I use Volvo plugs. I saw a picture of a sticker on a car, was it Othan's "Peasant Punt"? Approximately "Life assurance for cars, genuine Volvo parts".

It is really a good idea to find a Volvo dealer interested in older models, buy parts from them because without buyers they will fade away. A helpful dealer will find the version of Volvo plug actually suited for your car. FRF at Swansea are very good.

To stir a bit more. .... how long has Othen owned The Punt? How much work done? And now he checks the spark plugs?

I appear to have previously got up Othen's Nostrils. And probably again now. That's ok. I am happy to look kindly upon him. So far as my feeble nature can manage. Kushtie.

*****

As regards coolant leak. I sympathise. That can be a bother. Has Othen checked ALL the hoses. Those pesky heater hoses spring a little fountain of a leak. EEK. Get a "new to me car". Change the hoses, thermostat, belts especially cam belt ....

__Information supplied__.
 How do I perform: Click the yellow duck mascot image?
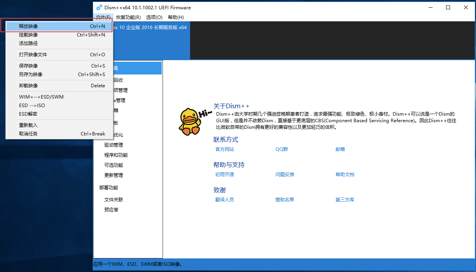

__List of tasks__.
- A) According to the Volvo forum post, which dealer at Swansea is very good?
- B) In the Volvo forum post, why does the writer think it's a good idea to buy parts from a Volvo dealer interested in older models? Answer in one to three sentences.
- C) Continue the Volvo forum post from its last line.

__Answers per task__.
- A) FRF.

- B) The writer says such dealers will fade away if they have no buyers, so buying from them helps keep them going. A helpful dealer will also find the version of Volvo plug actually suited to your car.

- C)
Oh yes. And why delay the antifreeze? A good antifreeze provides e.g. corrosion protection 365 days a year. Kushtie.


Comrade Stephen Edwin


.
.
Comrade Stephen,

My name is 'Othen' not 'Othan' - but I think you know that. I call my car the 'Royal Barge' not the 'Peasant Punt', but of course you know that as well.

I'll just pop out to Swansea and get some new Volvo plugs in the morn then, it is only 206 miles each way. I might have to pop in to a Spar shop and buy a Mars bar so I can pretend it is an essential journey for some food.

The car came with a service receipt for oil/filter/plugs dated 18 months ago.

Ho hum.

Last edited by Othen; Apr 26th, 2020 at 19:21. Reason: Spelling.